True Meditation Begins with Resting in the Natural State
In True Meditation, we start from the foundation of letting everything be as it is. In True Meditation we are not moving toward the natural state, or trying to create the natural state; we actually start at the natural state from the very beginning. This is what I discovered all those years ago when I started to let go of the meditator, the controller, when I sat down and simply allowed everything to be as it was. What I realized very quickly was that the peace and stillness I was trying to attain were already there. All I had to do was stop trying to attain them. All I had to do was to sit down and allow my experience to be as it was.
Like most people, when I sat I sometimes felt good and peaceful. Other times I would be agitated, upset, or anxious. Sometimes I would be sad, and sometimes I would be happy. I felt all the various human emotions while I was sitting. What I realized was that when I allowed my experience to be as it was, and made no effort to change it, an underlying natural state of being started to rise into consciousness. An uncontaminated, unmanufactured state of consciousness would start to arise, very simply and very naturally. I would call it a very innocent state of consciousness, because it wasn't derived from effort or discipline. I discovered that the natural state, our natural state of being, is not an altered state of consciousness. So many people associate meditation with altered states of consciousness. Yet this is a profound misunderstanding about the potential of meditation. The potential I'm talking about is spiritual awakening, awakening to the realization of what you and everything actually is, the oneness of all. We are taught, or we assume, that to perceive everything as one and to perceive yourself as not separate is to enter an altered state of consciousness. And yet, as it turns out, the truth is just the opposite. To perceive everything as one is not an altered state of consciousness. It's an unaltered state of consciousness; it's the natural state of consciousness. By comparison, everything else is an altered state.

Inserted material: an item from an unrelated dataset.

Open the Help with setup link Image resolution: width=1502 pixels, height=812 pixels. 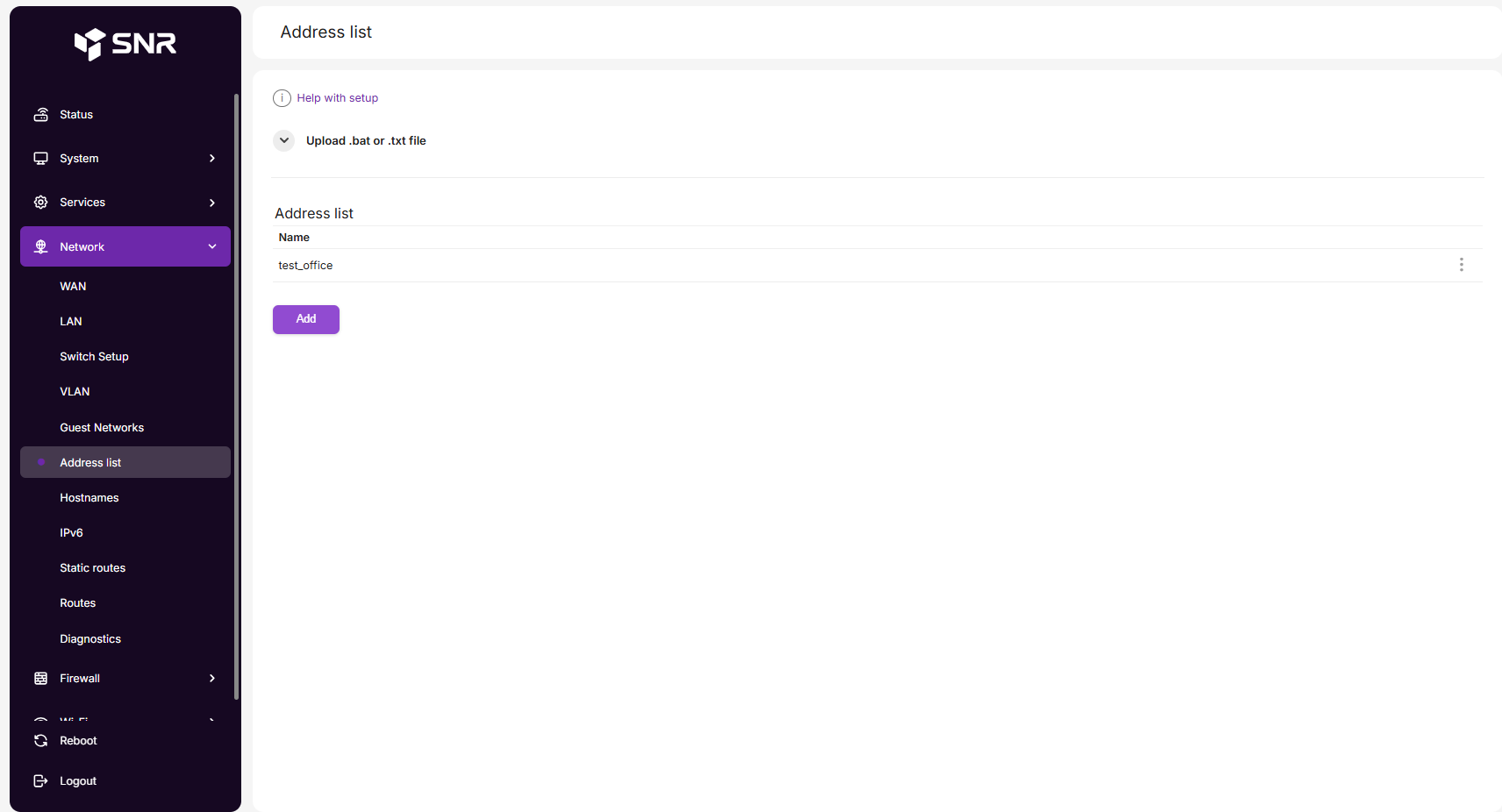point(337,98)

When we think of meditation we need to let go of the idea that enlightenment is an altered state of consciousness that we can somehow attain. Practiced meditators know that if you meditate hard enough and long enough, you will occasionally enter into altered states of consciousness. There are all sorts of them. Happiness is an altered state of consciousness. Sadness is an altered state of consciousness. Depression is an altered state of consciousness. Then, of course, there are all the mystical states of consciousness: merging with the cosmos is an altered state of consciousness; feeling your consciousness expand is an altered state of consciousness. There are many varieties of altered states of consciousness. Most people think enlightenment is some altered state of consciousness. This is a profound misunderstanding. Enlightenment is the natural state of consciousness, the innocent state of consciousness, that state which is uncontaminated by the movement of thought, uncontaminated by control or manipulation of mind. This is really what enlightenment is all about. We cannot come upon this truth of our nature through manipulation. We cannot move beyond what I call the false identity, the egoic identity, by trying to change. We can only start to allow consciousness to wake up from its identification with thought and feeling, with body and mind and personality, by allowing ourselves to rest in the natural state from the very beginning.